When I use a script, I am forced to think through how I want to say something.

But this time, I used a detailed outline. Now, it was a very detailed outline (chapter 2’s outline was just over 2000 words...) but still primarily bullet points. I’ll probably write about that experience another time.

The main thing I wanted to think about here was what I took away from going the 2 Timothy this time.

The joy and challenge of being a Christian parent

One of the key features of Timothy’s testimony was his upbringing. In 2 Timothy 1:5, Paul appeals to the faith of Timothy’s mother and grandmother. They were a key part of his coming to faith.

Speaking from experience (as I said in one of the sermons), the greatest gift my parents gave me was raising me in a home where the gospel was a part of the fabric of daily life. Until I was 10, we lived in a small town where the life of the church was really all there was to do. I watched my parents interact with unbelieving friends and family. I was encouraged to practice the things of the faith before I knew I was converted.

A lot of the time, being a parent is simply tiring. We get to dinner time and just want to collapse. But it’s been at the dinner table that we have the most interesting chat with the kids about things, especially since they’re in Roman Catholic schools.

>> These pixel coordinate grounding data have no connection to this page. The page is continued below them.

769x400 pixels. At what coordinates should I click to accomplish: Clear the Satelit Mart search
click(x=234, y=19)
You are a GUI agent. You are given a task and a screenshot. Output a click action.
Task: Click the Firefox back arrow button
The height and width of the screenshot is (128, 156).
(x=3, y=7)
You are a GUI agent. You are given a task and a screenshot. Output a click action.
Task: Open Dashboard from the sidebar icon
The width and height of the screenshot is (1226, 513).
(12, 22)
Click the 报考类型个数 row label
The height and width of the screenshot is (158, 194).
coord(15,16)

We have a responsibility to raise them to know what the Bible says and to help persuade them of its truth. This is a joy and a privilege, but it’s also a challenge.

The need for endurance

Again and again in this letter, Paul tells Timothy to endure, to share in suffering. He uses his own ministry as an example (1:11-12; 2:10; 3:10-12). He uses Jesus’ life and ministry as an example (2:8; 4:1).

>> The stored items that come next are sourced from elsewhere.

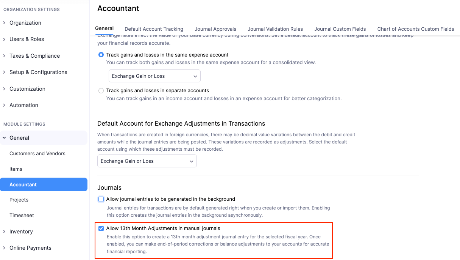The image size is (460, 260).
Task: Select tracking gains and losses in separate accounts
Action: coord(101,91)
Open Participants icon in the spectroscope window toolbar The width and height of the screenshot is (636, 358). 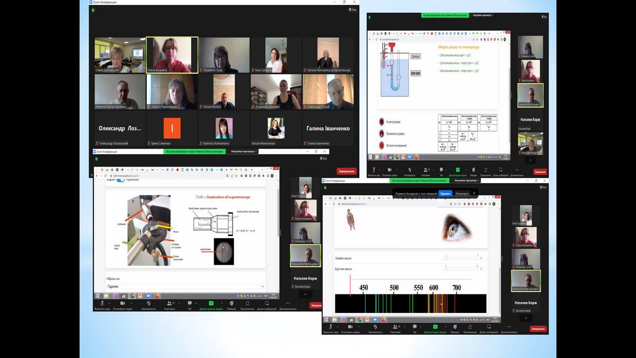tap(170, 303)
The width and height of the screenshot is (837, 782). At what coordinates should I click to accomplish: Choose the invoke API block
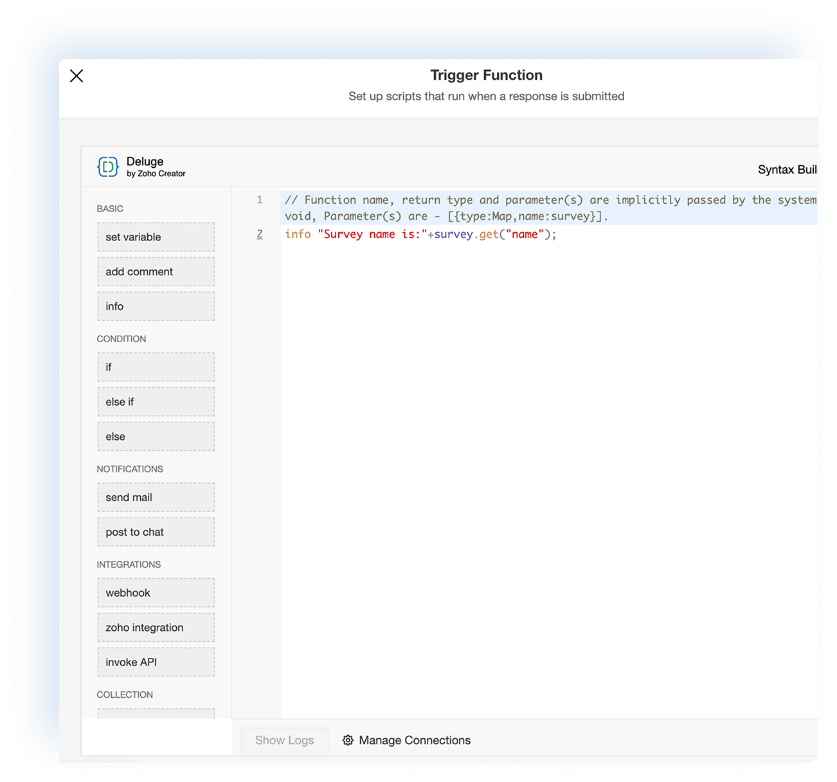(x=156, y=662)
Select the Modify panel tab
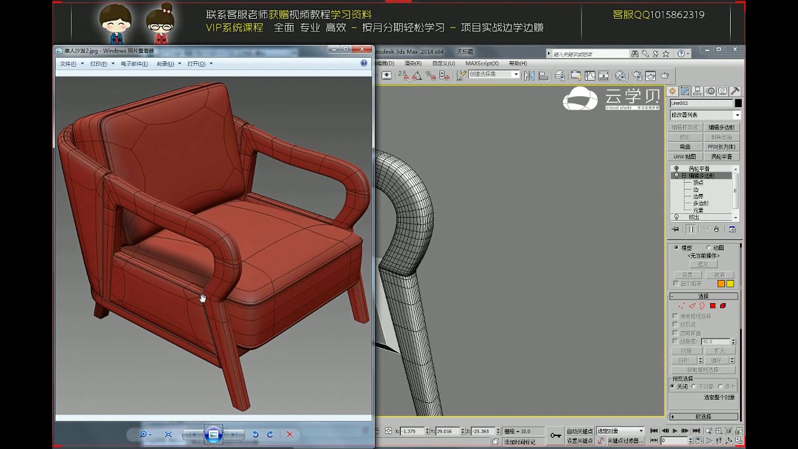The height and width of the screenshot is (449, 798). tap(686, 90)
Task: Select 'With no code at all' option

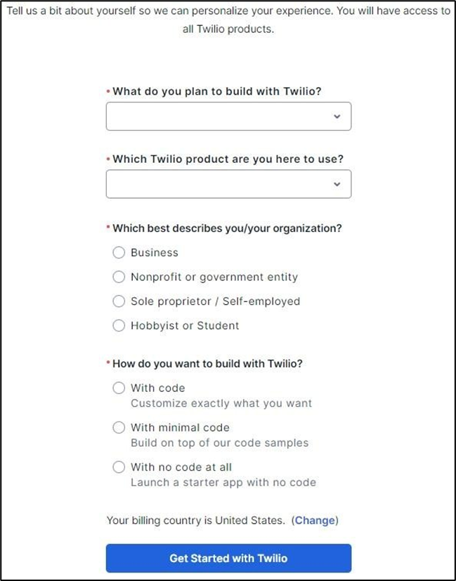Action: point(119,466)
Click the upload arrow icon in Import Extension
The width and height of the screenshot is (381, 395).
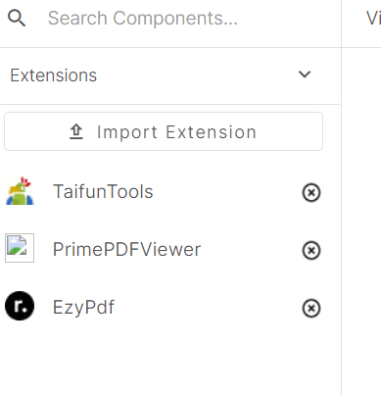click(76, 131)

The need for endurance is real because the task is tough. Just as Timothy was faced with a people who wanted to hear what sounded good to them, we live in a time when it’s easier than ever. Whether it’s on TikTok  or the Guardian or GB News (or Fox News if you’re in the States), there is no shortage of people who are willing to tell others what they want to hear.

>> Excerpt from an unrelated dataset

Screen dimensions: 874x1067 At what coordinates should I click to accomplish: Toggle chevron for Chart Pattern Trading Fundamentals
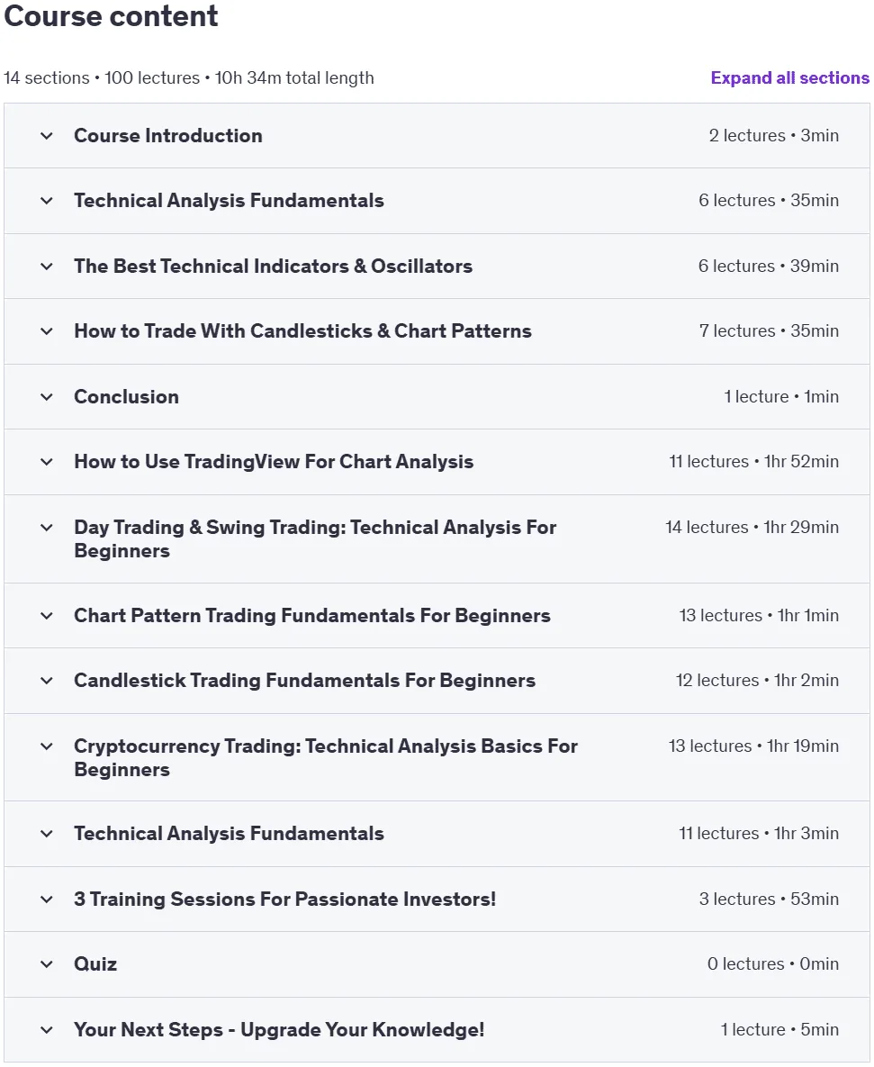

And so we have to endure the fact that people won’t want to listen to us. The gospel doesn’t teach that people are inherently good, after all.

The need to be on guard

The last big takeaway is sort of tied to the previous one. It’s easy to get to a point, like Jonah or Elijah where you think that God’s miscalculated things.

Timothy had been placed in Ephesus to sort out the problems there. Paul had worked with them for 3 years (see Acts 19-20). Before he had left, he warned them that wolves would come from outwith as well as within. By the time we get to 2 Timothy, it seems like some of the sheep had been sharpening their teeth and howling at the moon.

But as Paul gives example after example, it’s clear that he is concerned for his young coworker. He’s concerned for how Timothy will persevere in ministry. Demas had been a trusted coworker but had proven to be in love with this world rather than looking forward to the one to come. There was real risk of Timothy swerving from the truth (2 Timothy 2:15-18).

And so if he needs to be on guard against error, we all need to be on guard against error. We must be on guard as we are guarded (2 Timothy 4:18). We must be on guard knowing that it’s worth it to endure through suffering like Paul.